[Exercise details]
Report back every line of the entries that contains "height", exactly as written.

[Source data]
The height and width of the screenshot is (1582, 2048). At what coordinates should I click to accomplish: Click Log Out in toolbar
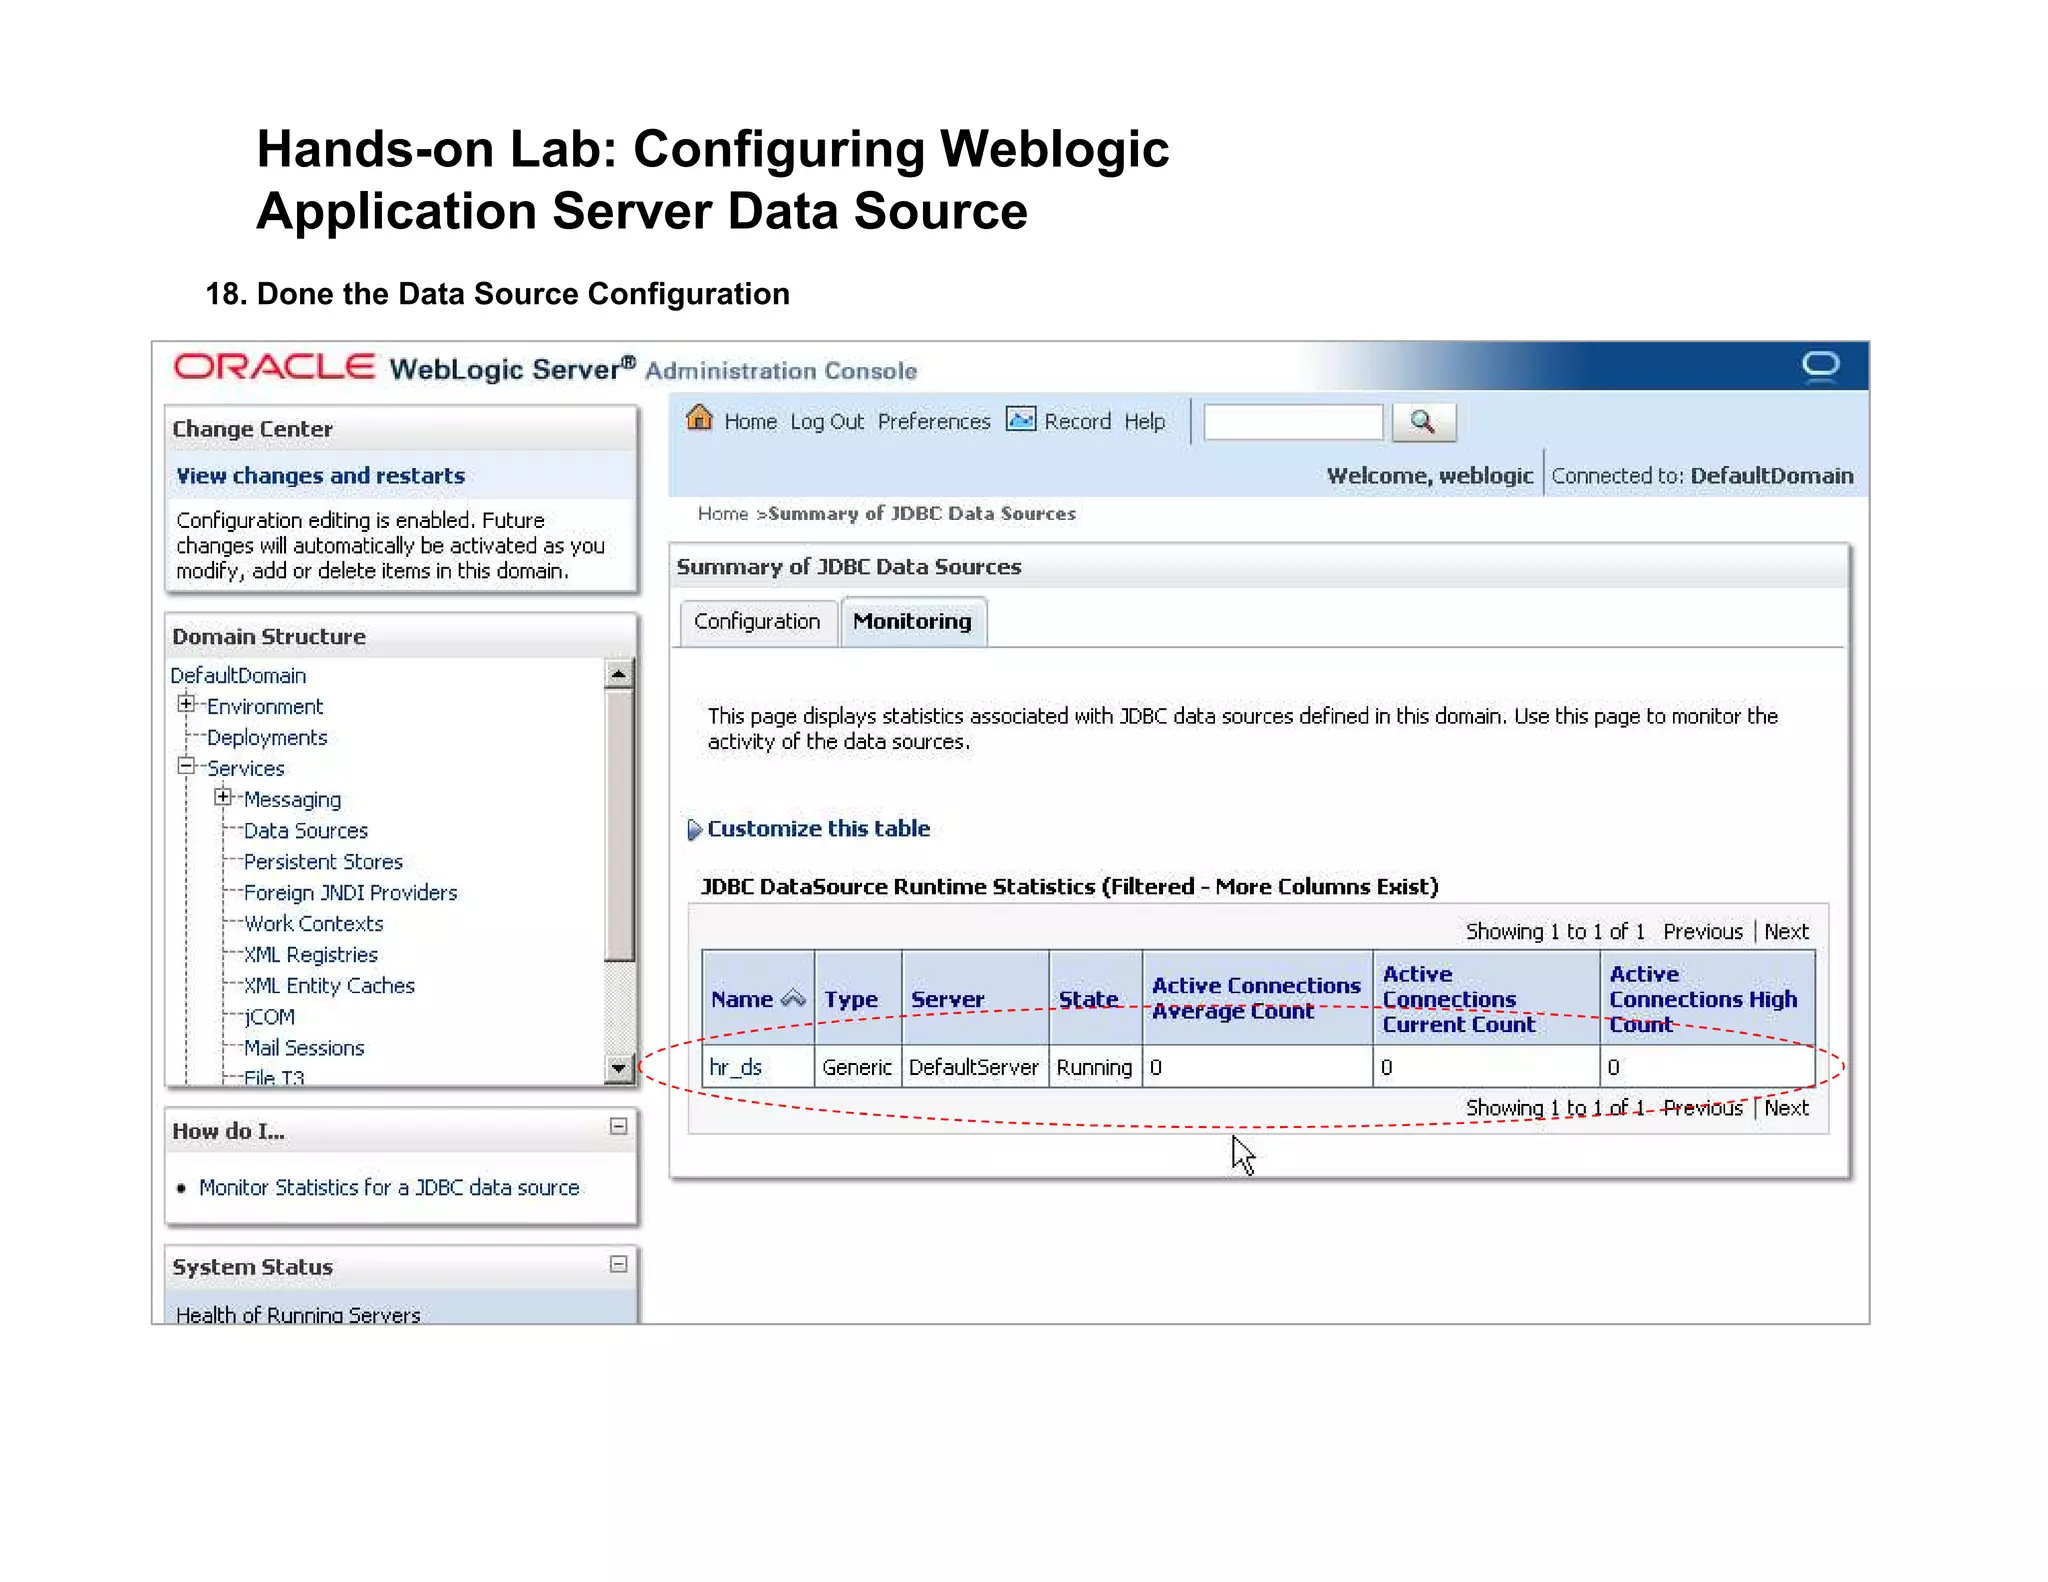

* * *

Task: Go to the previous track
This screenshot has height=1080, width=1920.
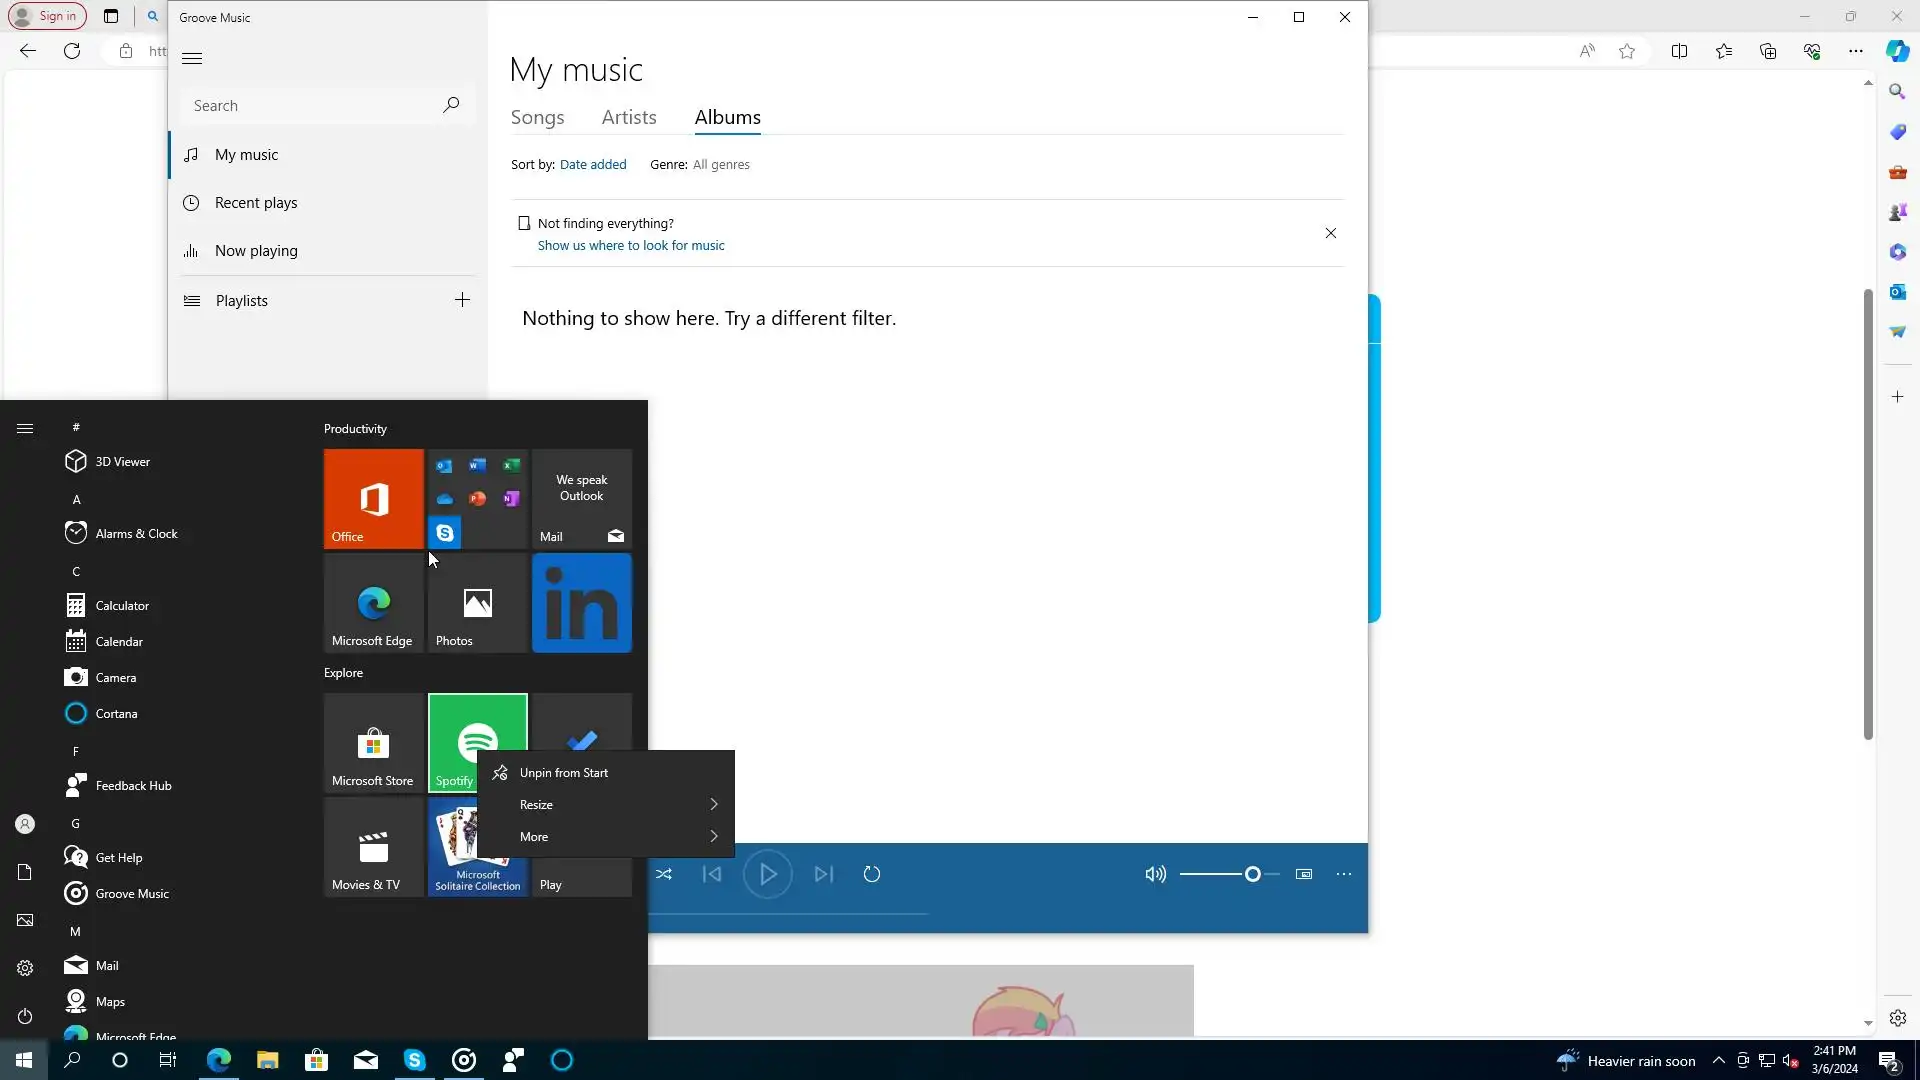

* * *

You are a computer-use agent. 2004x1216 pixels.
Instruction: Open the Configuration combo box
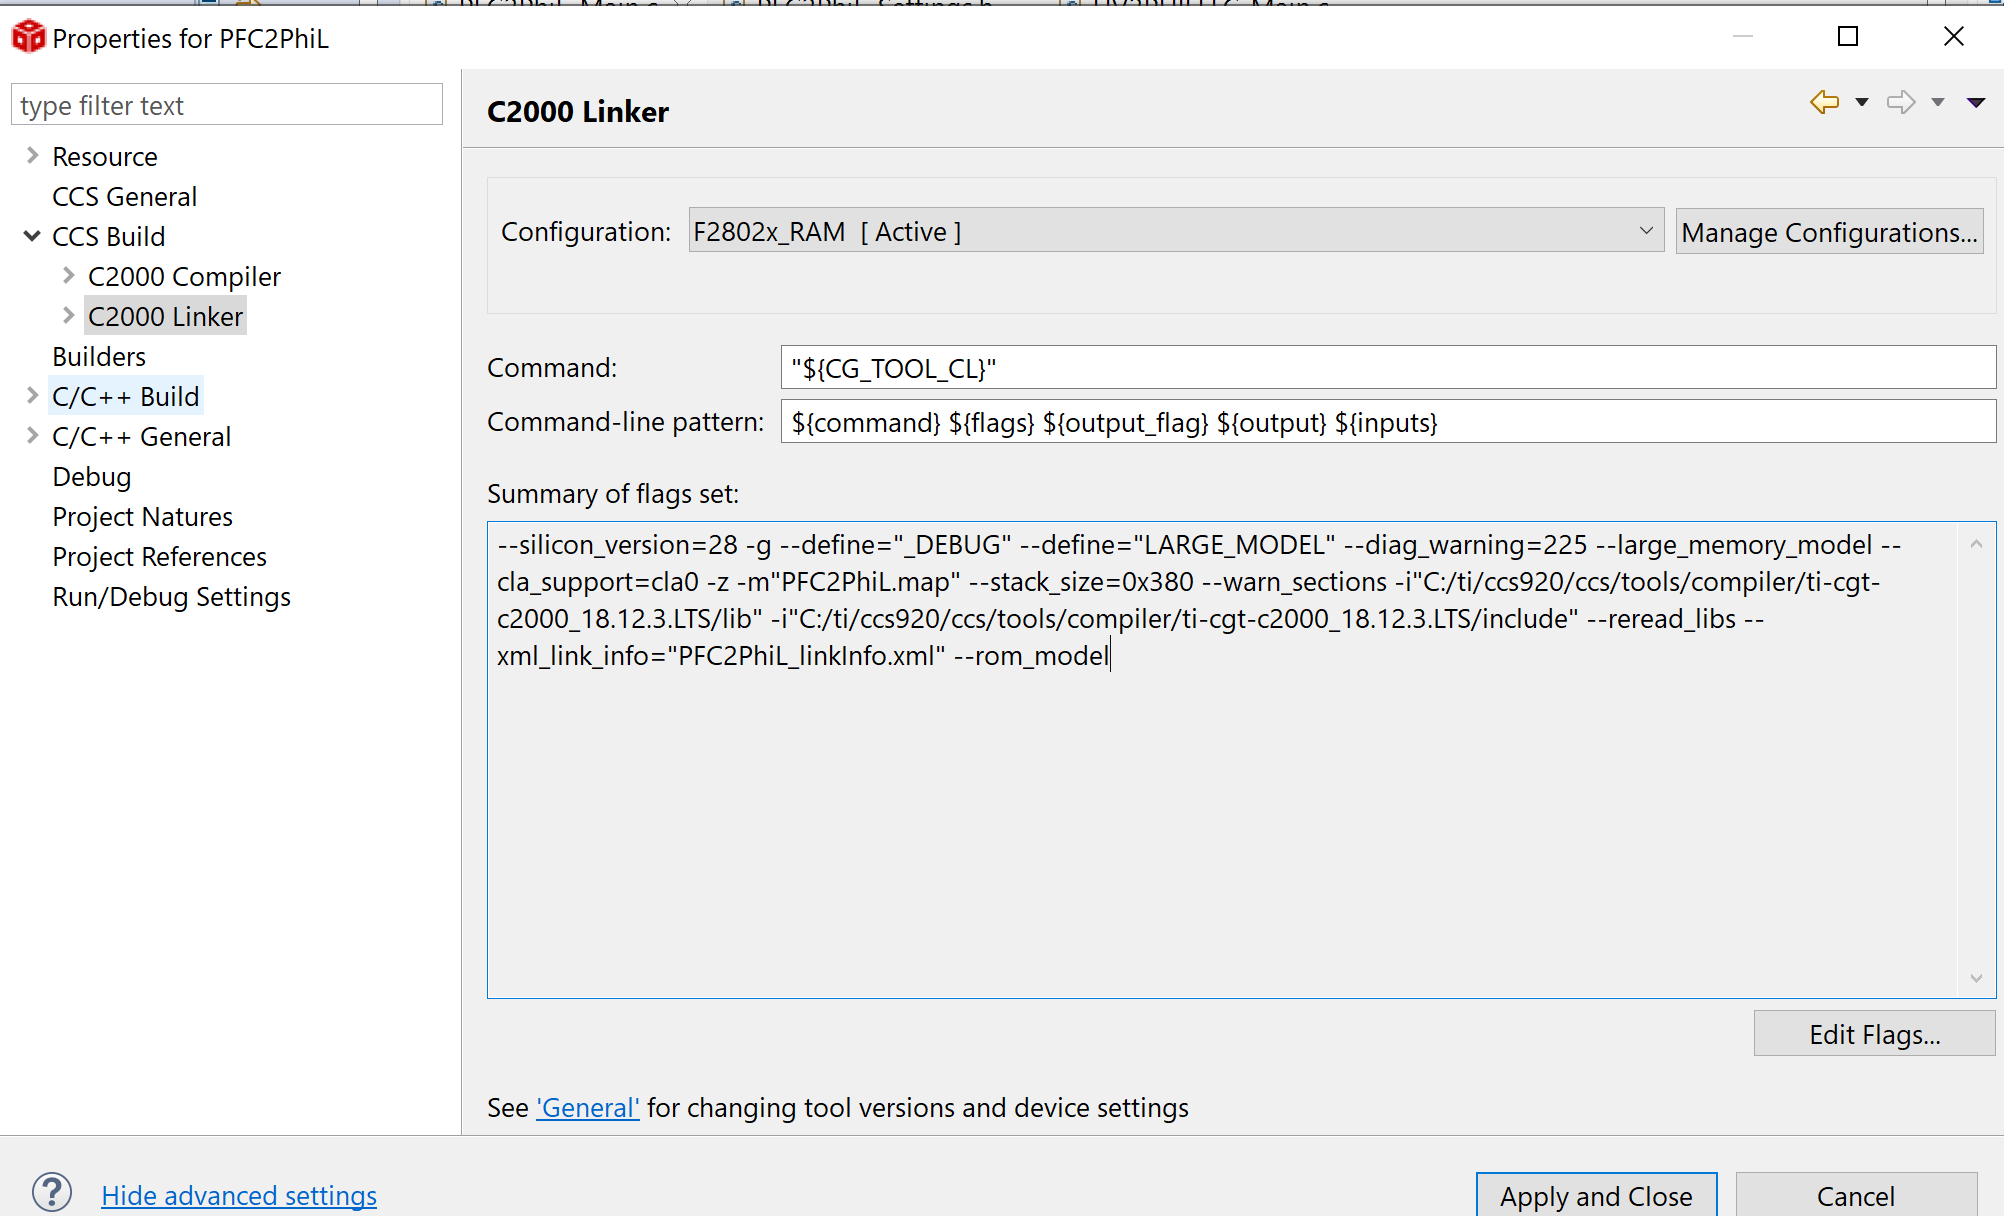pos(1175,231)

[Finished exercise]
The height and width of the screenshot is (1582, 2048). At what coordinates should I click to accomplish: Click Log Out in toolbar
This screenshot has height=1080, width=1920.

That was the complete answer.